Items listed in a dataset
☆ ☆ ☆ ☆

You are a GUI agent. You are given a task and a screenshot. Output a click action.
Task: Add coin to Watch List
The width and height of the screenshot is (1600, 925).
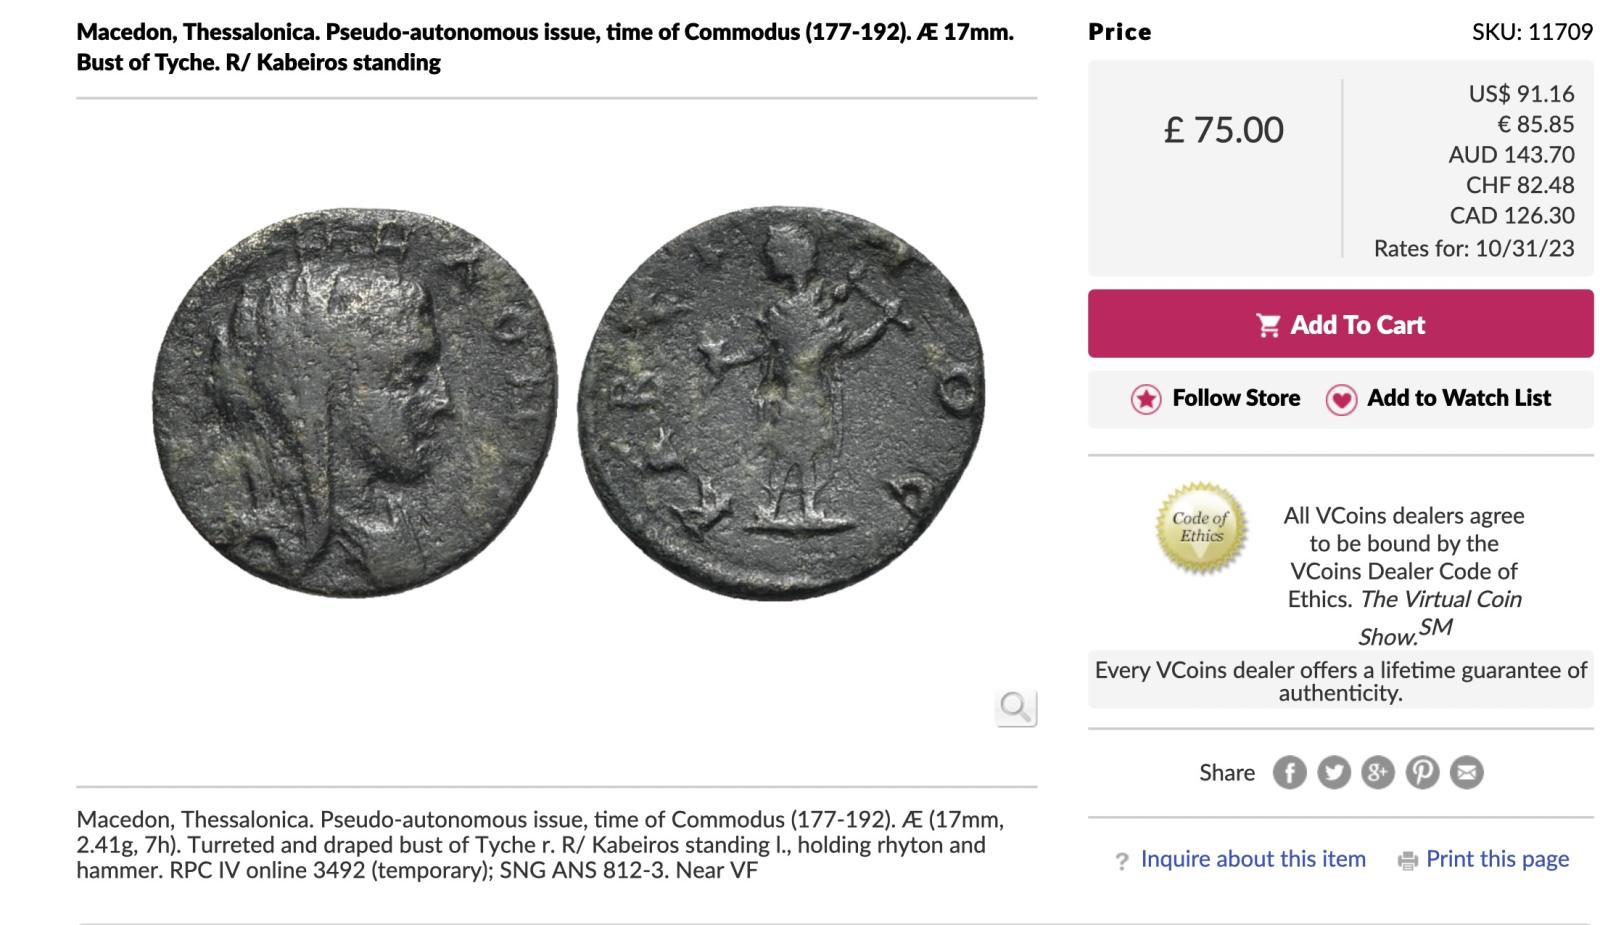pyautogui.click(x=1458, y=398)
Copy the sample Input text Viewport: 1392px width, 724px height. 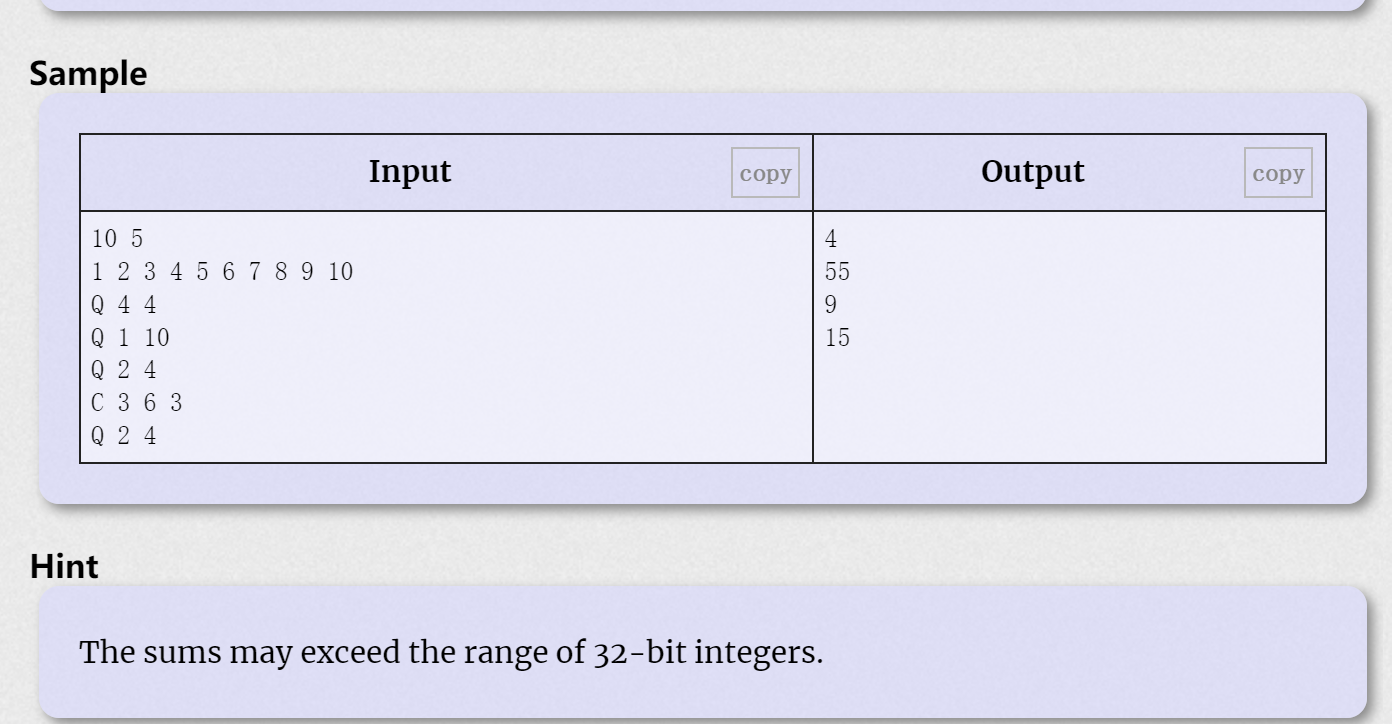click(x=765, y=173)
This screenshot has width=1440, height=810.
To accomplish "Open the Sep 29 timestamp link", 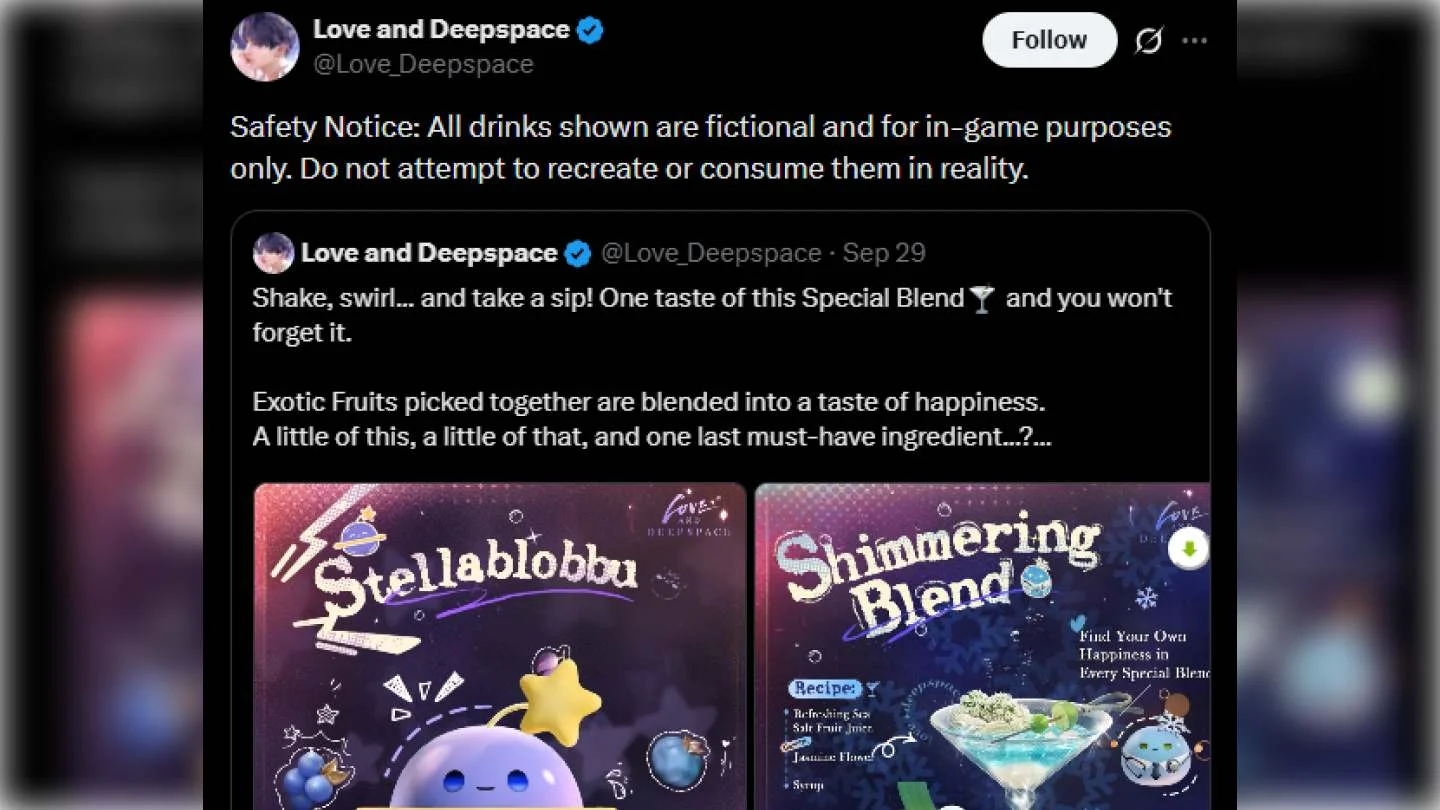I will click(x=884, y=253).
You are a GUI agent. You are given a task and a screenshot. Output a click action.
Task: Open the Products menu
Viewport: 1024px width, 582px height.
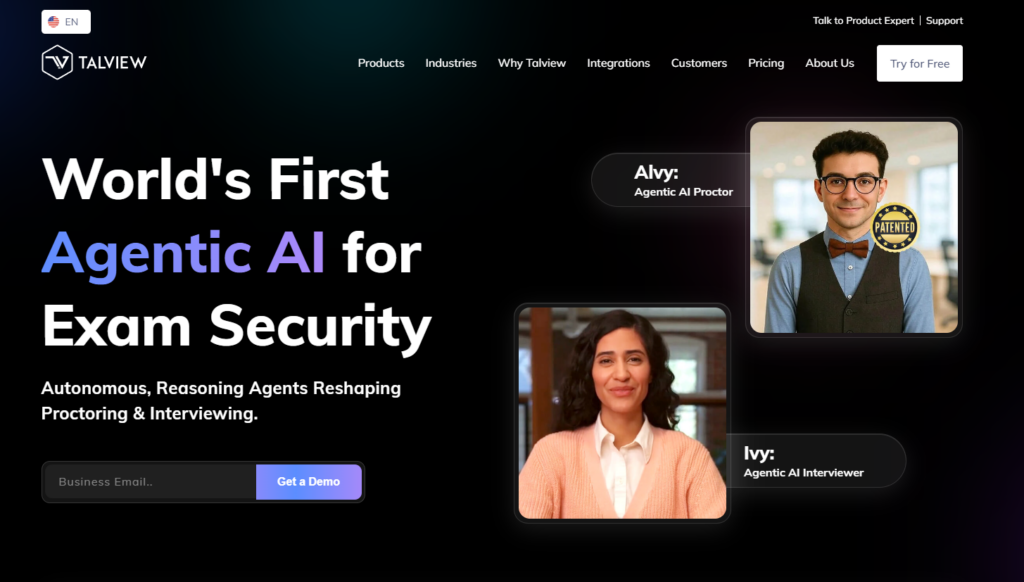381,63
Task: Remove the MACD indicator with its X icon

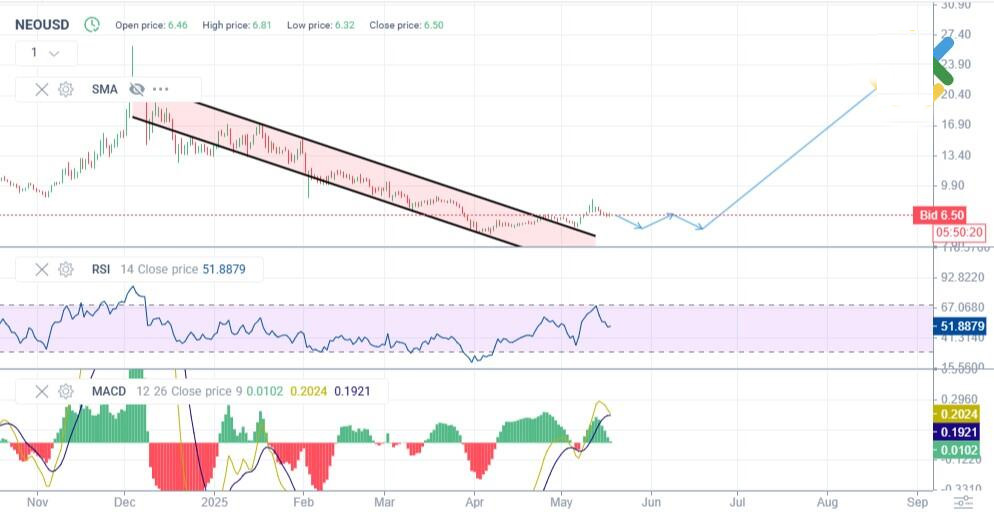Action: 41,391
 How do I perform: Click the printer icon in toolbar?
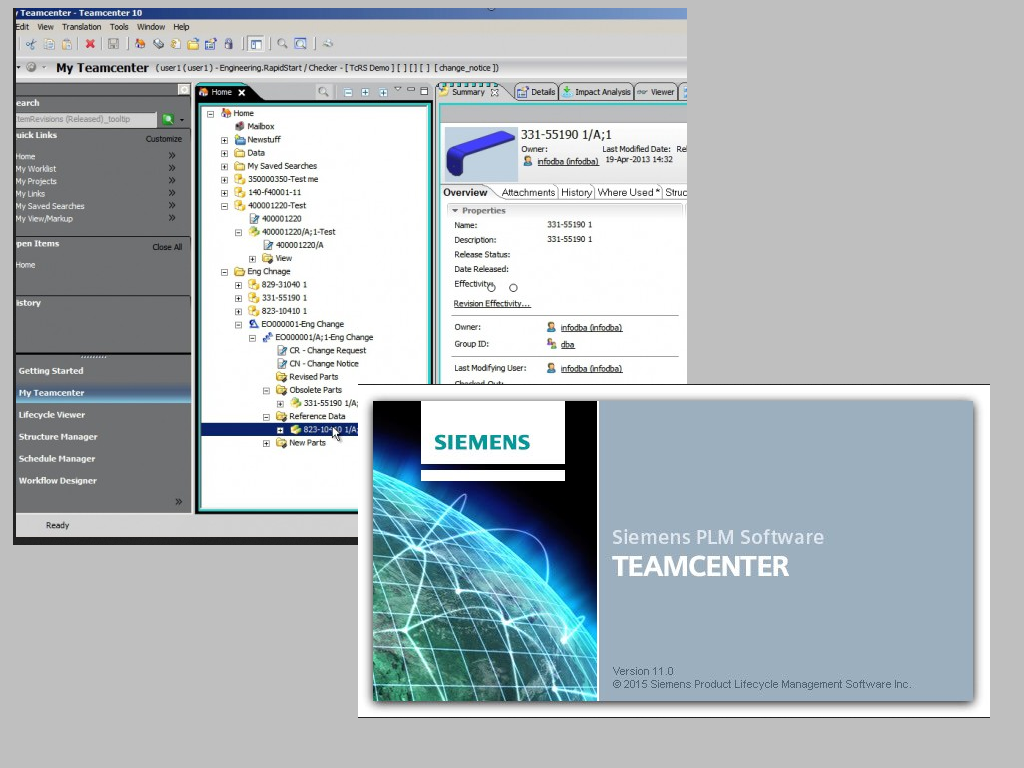coord(328,44)
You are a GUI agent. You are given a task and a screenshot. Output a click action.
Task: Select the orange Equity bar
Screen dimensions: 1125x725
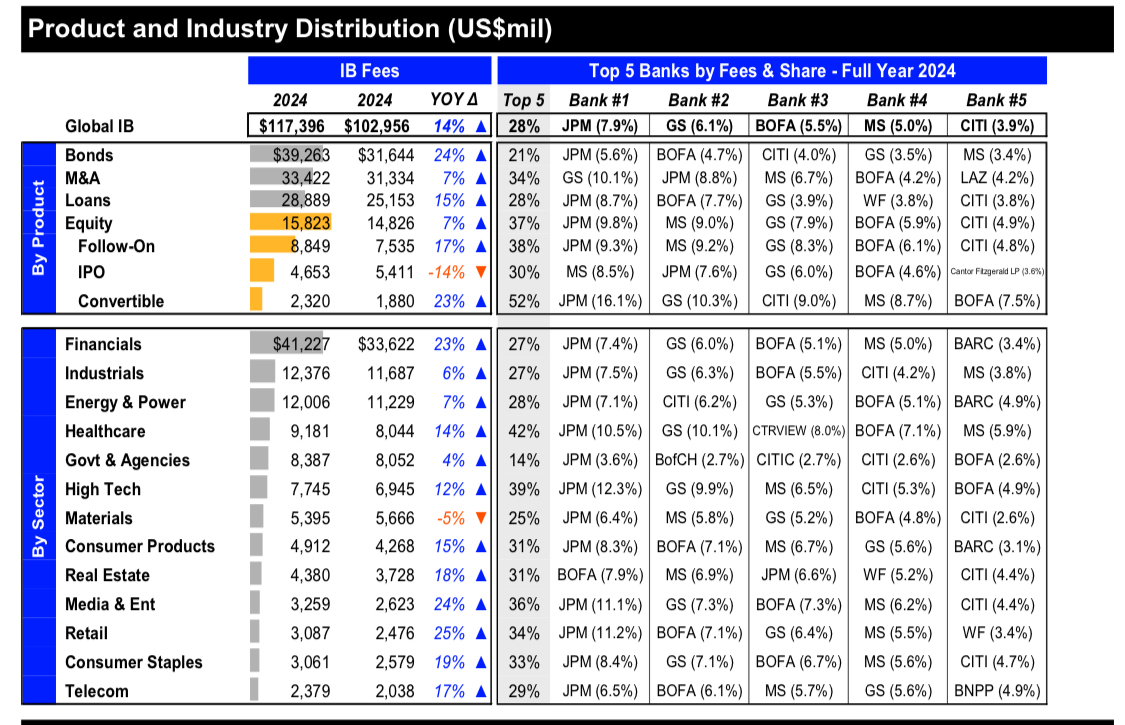290,223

☆ ☆ ☆ ☆

■ **PROBLEM REQUIREMENTS**: Give back exactly the lines from the line with "Task: Remove the" through the final line of the entries above, and keep pictures out of the copy.

■ **RESPONSE BOX**:
Task: Remove the MACD indicator with its X icon

Action: 41,391
 How do I perform: Click the printer icon in toolbar?
coord(328,44)
You are a GUI agent. You are given a task and a screenshot. Output a click action.
Task: Select the orange Equity bar
Screen dimensions: 1125x725
290,223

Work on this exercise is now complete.